Imagination is certainly not the first to come up with an IoT dev kit aiming to help developers straddle the wirelessly linked worlds of software and hardware. Others already playing in this space include: relayr, with its Wunderbar IoT starter kit and cloud platform for sensor data (this European startup raised an $11 million Series A round, earlier this month); Spark Labs with its Spark Core IoT dev kit and SparkCloud platform; and — also straddling the dev/consumer maker space — SAM: a wireless electronics kit with a drag-and-drop software interface for generating code to automatically link the blocks.

How does Imagination’s Creator Ci40 differ from existing IoT kits?

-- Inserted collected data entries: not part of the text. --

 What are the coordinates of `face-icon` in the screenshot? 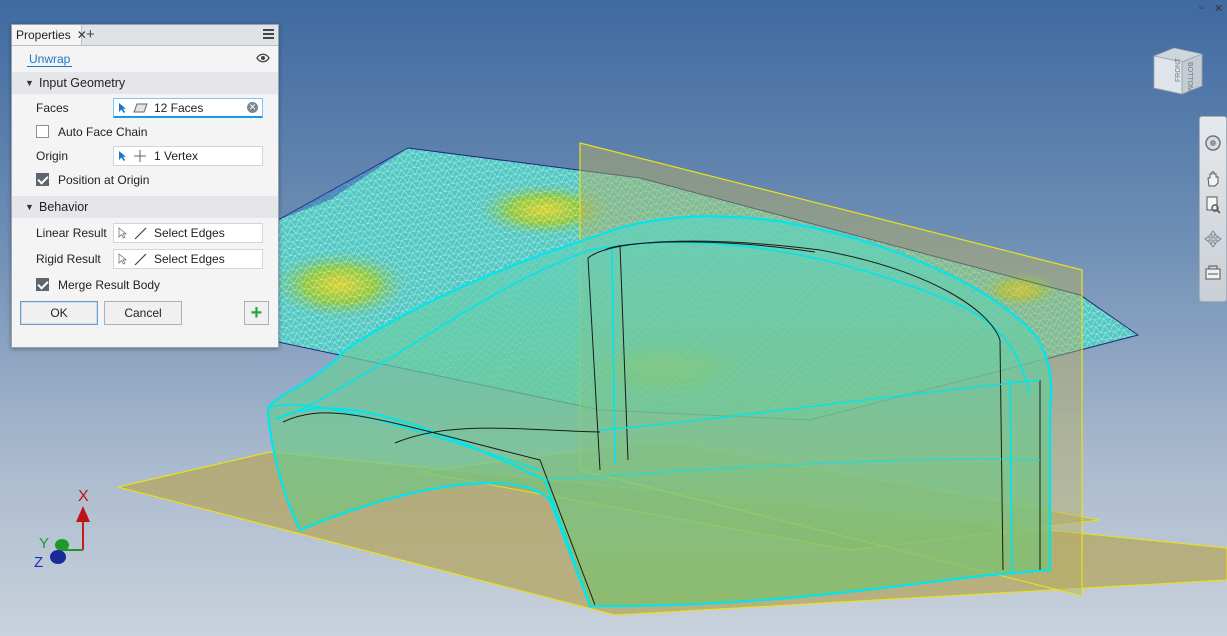 It's located at (141, 108).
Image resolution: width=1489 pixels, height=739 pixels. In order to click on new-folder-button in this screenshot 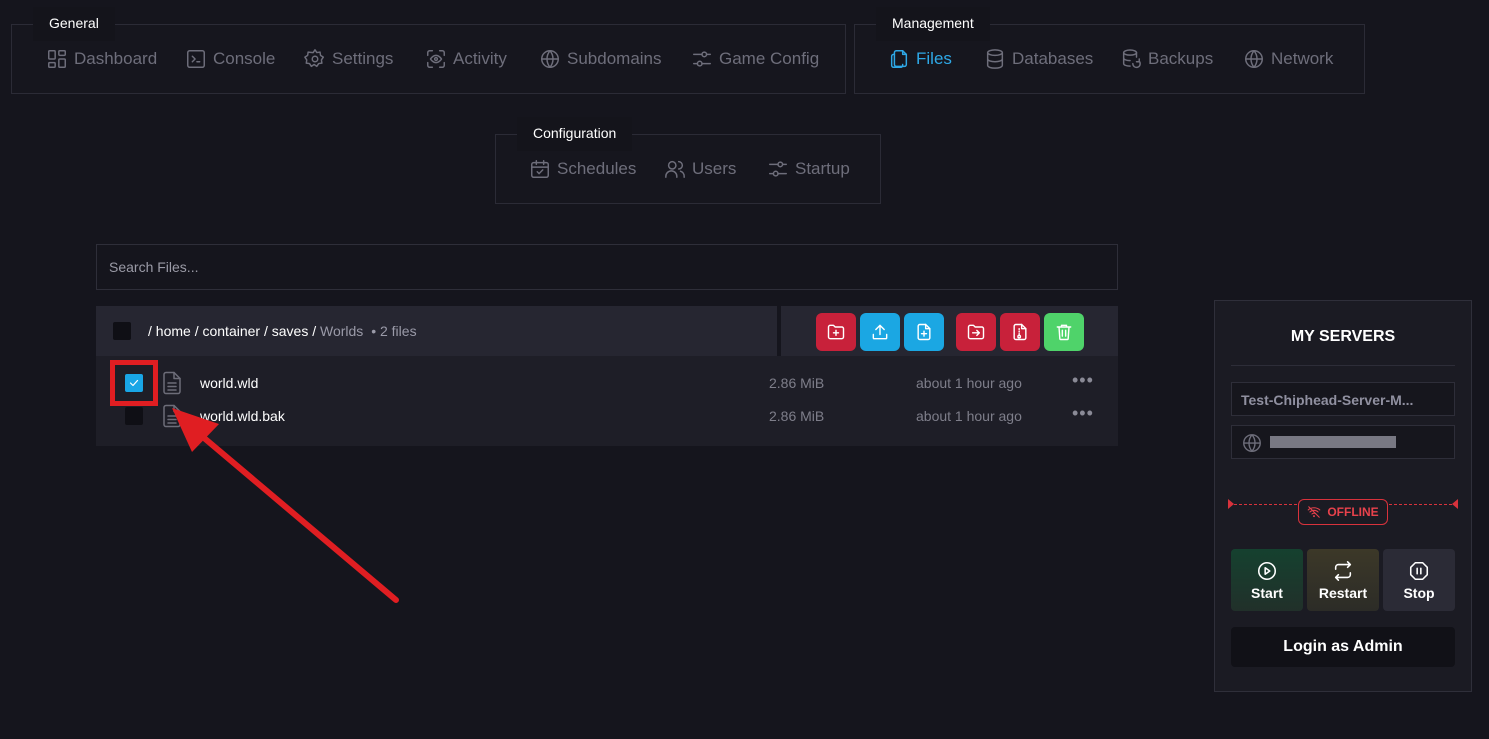, I will do `click(836, 332)`.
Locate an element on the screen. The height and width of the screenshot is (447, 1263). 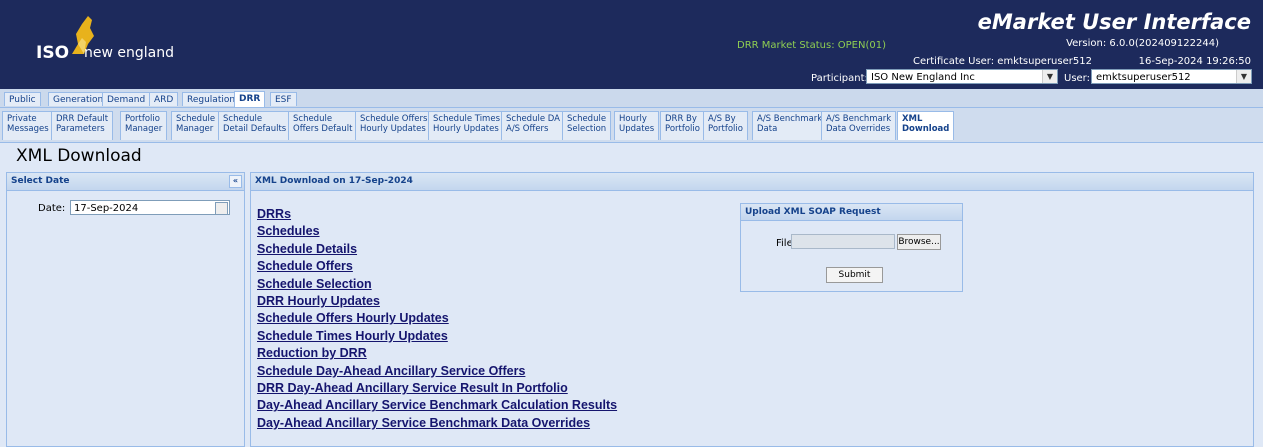
subtab-private-messages: Private Messages is located at coordinates (28, 126).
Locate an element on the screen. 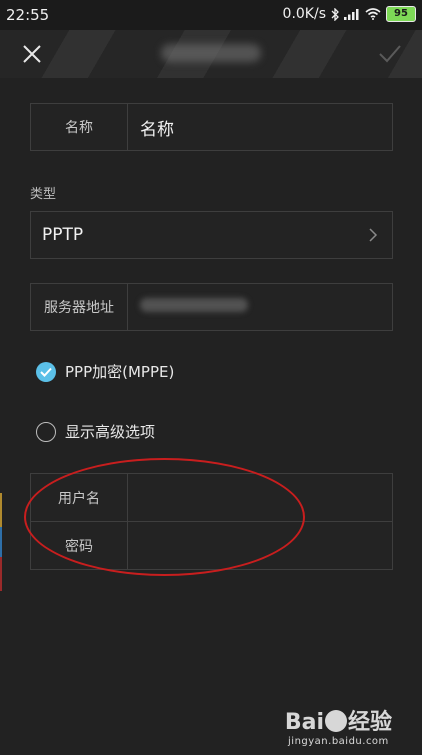  ppp-encryption-label: PPP加密(MPPE) is located at coordinates (120, 372).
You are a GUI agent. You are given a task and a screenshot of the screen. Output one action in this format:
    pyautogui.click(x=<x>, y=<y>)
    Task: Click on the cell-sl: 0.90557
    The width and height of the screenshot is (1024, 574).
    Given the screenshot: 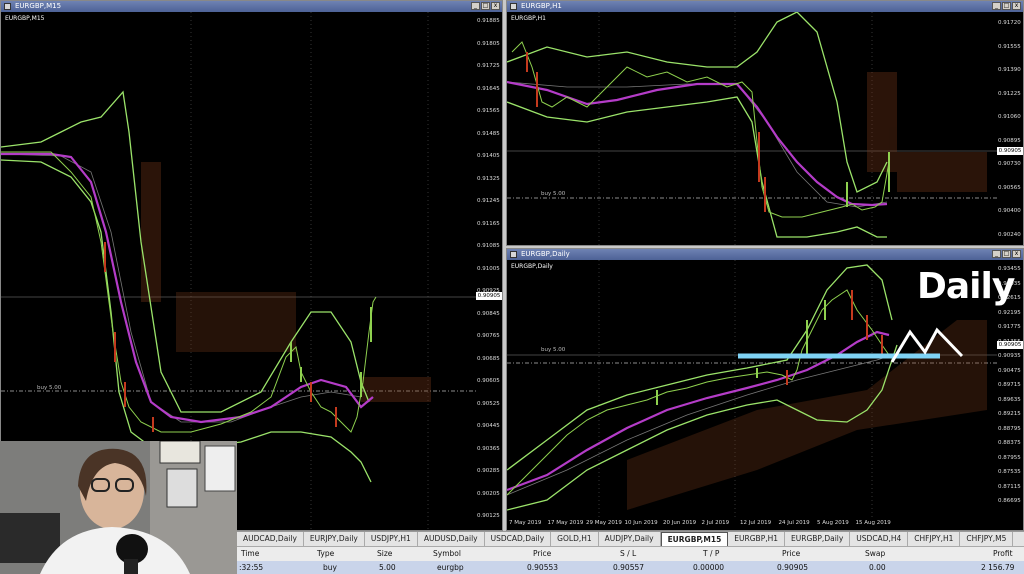 What is the action you would take?
    pyautogui.click(x=629, y=568)
    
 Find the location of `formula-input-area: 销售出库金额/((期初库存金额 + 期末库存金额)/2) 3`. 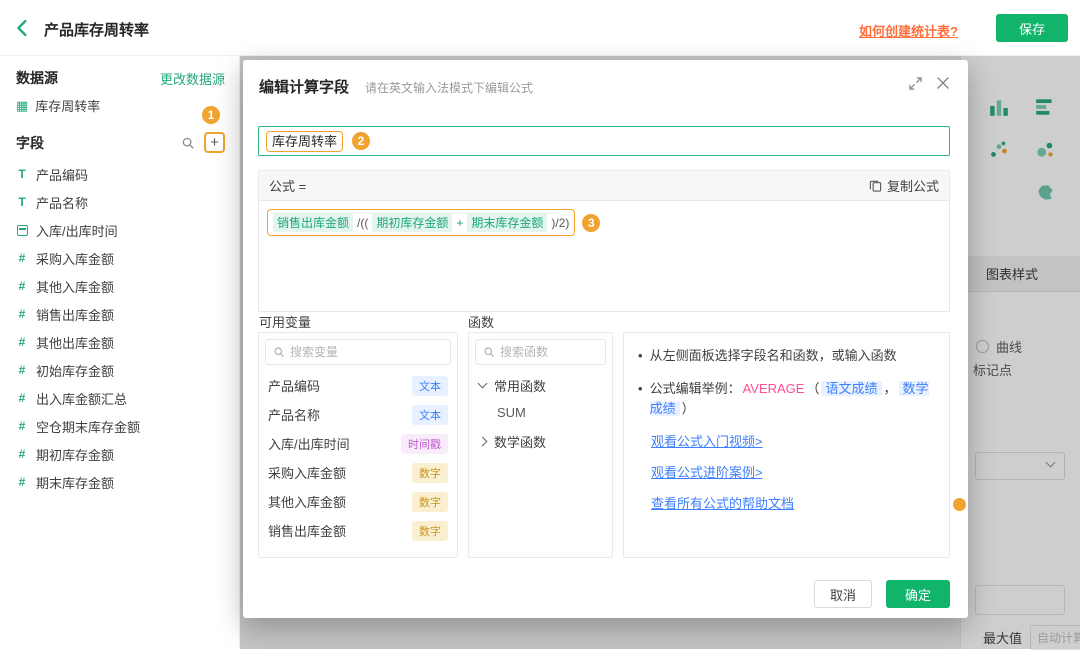

formula-input-area: 销售出库金额/((期初库存金额 + 期末库存金额)/2) 3 is located at coordinates (604, 222).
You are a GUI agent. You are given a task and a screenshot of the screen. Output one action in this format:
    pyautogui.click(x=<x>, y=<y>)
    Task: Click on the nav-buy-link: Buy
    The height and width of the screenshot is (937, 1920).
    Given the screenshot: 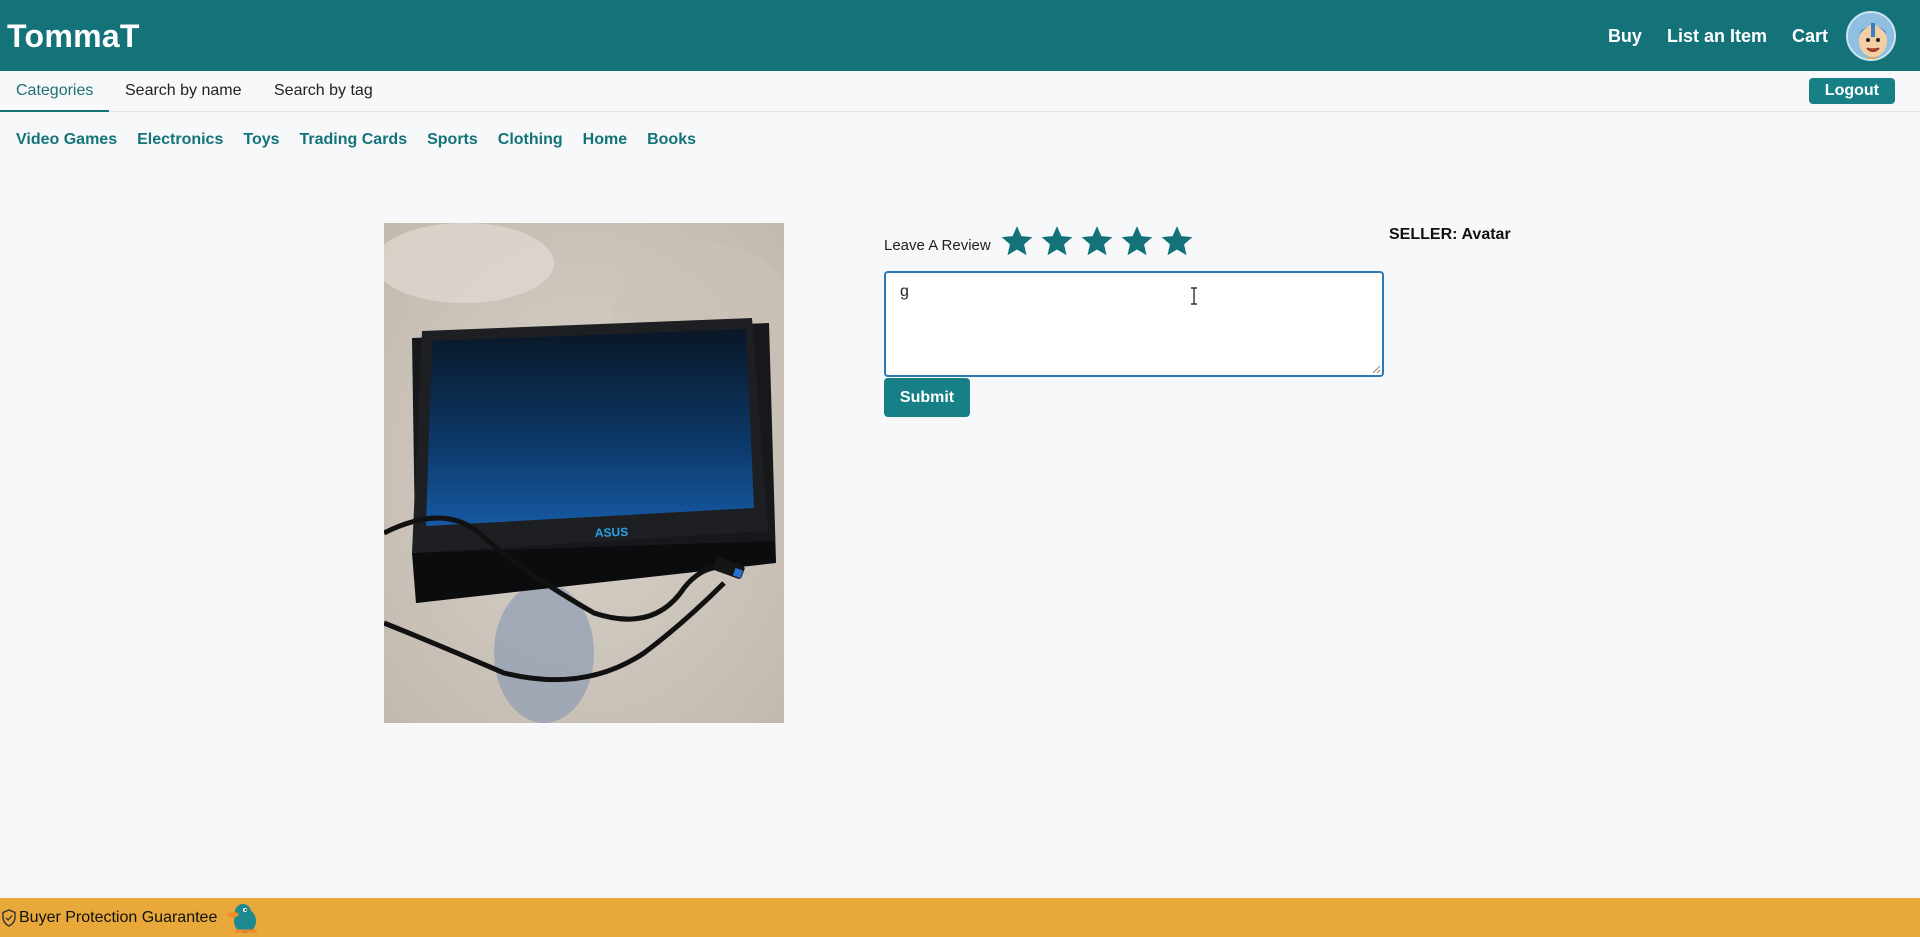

Voica flags the ecosystem system support for main Linux distributions and Google’s Brillo OS as one differentiator. “Creator is one of the few dev boards selected by Google to be part of its Brillo golden reference program — these boards will be the equivalent of Nexus phones when it comes to Brillo, receiving regular updates and patches ahead of others,” he notes.

He also says the prebuilt open source software framework is optimized for IoT, whereas not all other dev boards can say this; noting, for example, that the board includes the 802.15.4 wireless standard not just 802.11 Wi-Fi or Bluetooth standards as he says some other boards do.

Likewise, the hardware has been optimized for IoT too — rather than just reusing existing phone chips, as some others kits have, which he says can lead to increased power consumption (“like we’ve seen in smart watches”).

“We’ve designed a chip that has been optimized for IoT, selecting an optimal feature set that will be useful for this market (e.g. hardware multithreading),” he adds.

Free access to FlowCloud, the cloud platform for storing sensor readings to the cloud, is another differentiator he flags up.

Assuming the crowdfunding campaign goes to plan, Imagination is planning to ships kits to backers by April 2016. The Creator Ci40 board on its own is priced at £35/$50 to Kickstarter backers. A full kit which includes the dev board plus 2x Clicker expansion boards and 3x Click sensor boards costs £70/$100 to early backers.